Annoncé le 23 mai 2018 par Mounir Mahjoubi, secrétaire d’Etat au Numérique, au cours du Salon Vivatech 2018, le marché d’innovation prend place parmi une série d’initiatives dite « Action Startup » .
Il a pour but de répondre à la difficulté pour les startups de « faire leurs preuves » auprès des personnes publiques, en raison de la carence jusqu’alors au sein du droit de la commande publique de solution pratique.
Cette initiative s’est concrétisée au travers du décret   »Villani » n°2018-1225 du 24 décembre 2018 qui décrit le régime juridique retenu.

Les dispositions relatives à la commande publique de ce décret ouvrent la possibilité de passer un marché négocié sans publicité ni mise en concurrence préalables pour les besoins dont la valeur estimée est inférieure à 100 000 € HT.


L’esprit du texte est d’encourager les personnes publiques à recourir à des procédés innovants et s’inscrit plus largement dans un contexte de transformation et de modernisation de l’action publique. Il constitue une véritable opportunité pour les personnes publiques d’accélérer leur transformation en étant au contact de structures innovantes tant par les résultats qui seront obtenus que par les méthodes mises en oeuvres pour y parvenir.

En effet ce décret cherche à initier une relation partenariale entre les innovateurs du secteur public avec des PME innovantes riches de leur expertises de niche et des talents qu’elles recrutent.

L’avènement récent des GovTech, CivicTech, RegTech et LegalTech engendre de nouvelles technologies et de nouveaux procédés qui sont autant de leviers d’innovation à la portée des personnes publiques. Le décret Villani du 24 décembre 2018  retient comme étant innovants les travaux, fournitures ou services:

  • Des travaux, fournitures ou services nouveaux ou sensiblement améliorés
  • La mise en œuvre de nouveaux procédés de production ou de construction, d’une
    nouvelle méthode de commercialisation
  • Une nouvelle méthode organisationnelle dans les pratiques, l’organisation du lieu de
    travail ou les relations extérieures de l’entreprise

 

Seraphin développe d’ailleurs des solutions Legal Tech pour favoriser l’appropriation des innovations du décret Villani par les juristes et innovateurs du secteur public

 


Il convient de relever que la prise en compte des méthodes organisationnelles dans les pratiques élargit le champ des possibles, notamment dans le contexte actuel de transformation de l’action publique où de nombreuses initiatives ayant recours à des méthodes innovantes voient le jour.

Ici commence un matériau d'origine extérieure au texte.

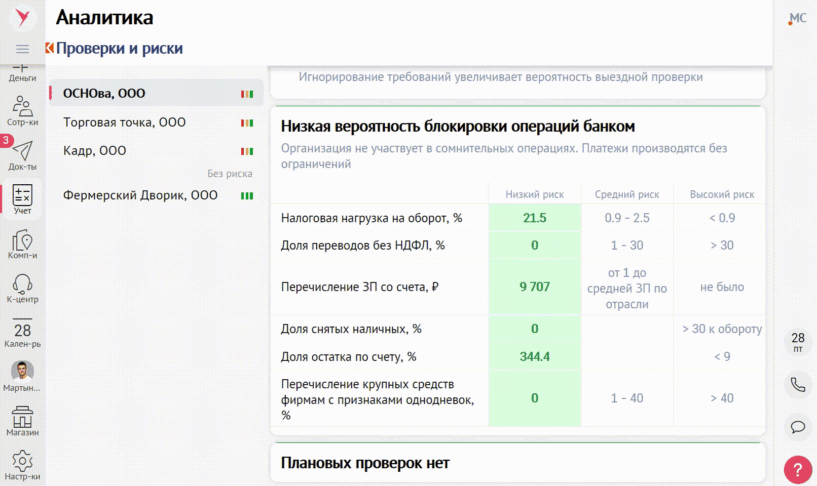Select Торговая точка, ООО organization
This screenshot has width=817, height=486.
pos(124,122)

La publication de ce décret, corrélée à l’émergence des technologies précédemment citées, répond également à un besoin d’expérimentation des technologies par les acteurs publics dans un but d’intérêt général.

En effet il ouvre une opportunité unique de créer en France un laboratoire de l’action publique innovante à l’échelle nationale pour une durée de trois ans. C’est d’ailleurs tout l’enjeu du décret : cette procédure est expérimentale. Cela nécessite donc que les acheteurs aient recours à cette procédure de manière raisonnée. Il convient en effet de garder à l’esprit l’article R2122-8 sur l’obligation faite aux acheteurs de veiller « à choisir une offre pertinente, à faire une bonne utilisation des deniers publics et à ne pas contracter systématiquement avec un même opérateur économique lorsqu’il existe une pluralité d’offres susceptibles de répondre au besoin ». Il ne faut pas en douter, l’éventuelle pérennisation de cette procédure permettra de fluidifier la vie des affaires publiques en poursuivant les objectifs de la transformation de l’action publique.

 


Ce régime expérimental sera éclairé par les travaux d’un groupe de réflexion mené par l’Observatoire Economique de la Commande Publique (OECP) qui publiera prochainement une nouvelle version du guide de l’achat innovant.